I’ve done a lot of deep learning work for chemical synthesis using SMILES representations and transformer models. These have worked quite well, but I want to work with graph-based networks as well to compare performance. I haven’t quite wrapped my head around GCNN/GATs yet, and I wanted to ask some clarifying questions.
Source vectors for attention
As I understand it, attention within a node is applied over all feature vectors sent to that node from direct neighbors. If this is correct, is this technique restricted to direct neighbors, or can a node gather and attend to all features in a graph?

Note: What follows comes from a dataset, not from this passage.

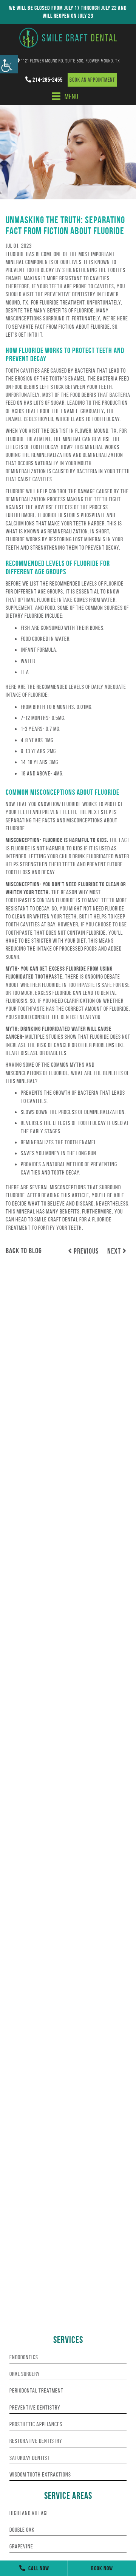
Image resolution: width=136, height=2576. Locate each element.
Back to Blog (24, 1250)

Going off that, does the GAT structure allow a node to attend to a different disconnected graph? The specific example I’m looking at is the case of two chemical reactants, like these:
In graph form, these two molecules are separate graphs. Is it possible for nodes on one molecule graph to attend to or otherwise consider nodes on the other molecule graph? (For reference, the ability for one chemical token to attend to all tokens in the reaction is a major reason why transformers work extremely well on this task).
One thought I had when dealing with this was to run a transformer type attention layer over the entire feature vector after a message passing step, but this gets into my next question.
Handling batching when multiple examples contain disconnected graphs
Going off the documentation, batching graphs is handled by merging graphs like so:
Batching implies that each input example is a single discrete graph. Now consider two chemical examples:
Here we have two examples. Two reactant sets. Each reactant set contains two separate molecule graphs. If I packaged both examples into a graph batch, it would look the same as four separate examples. How do I represent this kind of data in batched form that preserves the notion that sometimes separate graphs belong to the same example?